SCOTT AIR FORCE BASE, Ill. -- Medical group commanders, aeromedical squadron commanders and superintendents from across Air Mobility Command gathered here May 22 to 23, 2017 to learn how to improve care within their military treatment facilities.
“It is about a change in culture,” said Brig. Gen. Lee Payne, AMC surgeon general. “The Air Force Medical Service has always been centered on putting the patient’s needs first, but another goal is zero harm — harm of our patients and staff.”
Zero harm is in reference to improving safety and reducing the amount of accidents and mishaps at MTF’s assigned to AMC.

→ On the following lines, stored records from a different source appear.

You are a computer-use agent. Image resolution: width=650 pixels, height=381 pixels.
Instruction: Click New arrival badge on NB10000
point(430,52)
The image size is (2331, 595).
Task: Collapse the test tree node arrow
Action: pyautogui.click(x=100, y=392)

“Health care is local,” said Col. Guillermo Tellez, AMC deputy surgeon general. “Every MTF, like a wing, is unique and has its own challenges. Everyday Airmen are learning and sharing experiences in the hopes that in the near future we will have zero harm rate. The last thing we would want is an accidental needle prick, a hand being cut with a scalpel, or a patient slipping on wet floor in clinic. These are things we need to be conscious about.”
This conference provided AMC SG leadership an opportunity to learn about each wing’s best practices. While at the conference Payne encouraged the physicians and medical experts who gathered from across AMC to have conversations about their processes, successes and mishaps.
During the conference each wing briefed an example of their MTF’s best practice. Joint Base McGuire-Dix-Lakehurst highlighted how they are realigning appointment times to meet patient demands.
Col. Therese Bohusch, 319th MDG commander at Grand Forks Air Force Base, North Dakota, said this is one best practice she plans to bring back to her community.
“I want to make sure we address this because if we identify we don’t have a demand for appointments for example, on Monday at 7:30 a.m., then we could give our staff time for training and offer appointments to patients when they want them,” said Bohusch.
For Bohusch, as a commander one of her priorities when it comes to improving care is ensuring patients have viable access to care.
“Patients have to have an appointment to tell a physician what is wrong,” she said. “If they can’t get an appointment, then their doctor can’t help them or build that trust. That is why access to care is so important.”
Part of improving care also includes training members to provide the care patients need. Payne encourages Airmen to ask questions when they don’t know what trainers are talking about or ask for a physician to explain why they are doing something a certain way.
“It’s everyone’s responsibility to reduce harm and improve access to care but it won’t be possible unless members have the courage to speak up,” said Payne. “Don’t let rank be a barrier because asking a question may be the solution to preventing harm.”